## STORED DATA
---
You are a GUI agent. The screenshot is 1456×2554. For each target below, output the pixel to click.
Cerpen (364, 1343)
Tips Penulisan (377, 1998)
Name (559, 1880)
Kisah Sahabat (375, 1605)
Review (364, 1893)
---
## TASK TO CARRY OUT
Repeat the records verbatim, every one of them.

## SOLUTION FOR THIS PROBLEM
You are a GUI agent. The screenshot is 1456×2554. For each target below, output the pixel to click.
Cerpen (364, 1343)
Tips Penulisan (377, 1998)
Name (559, 1880)
Kisah Sahabat (375, 1605)
Review (364, 1893)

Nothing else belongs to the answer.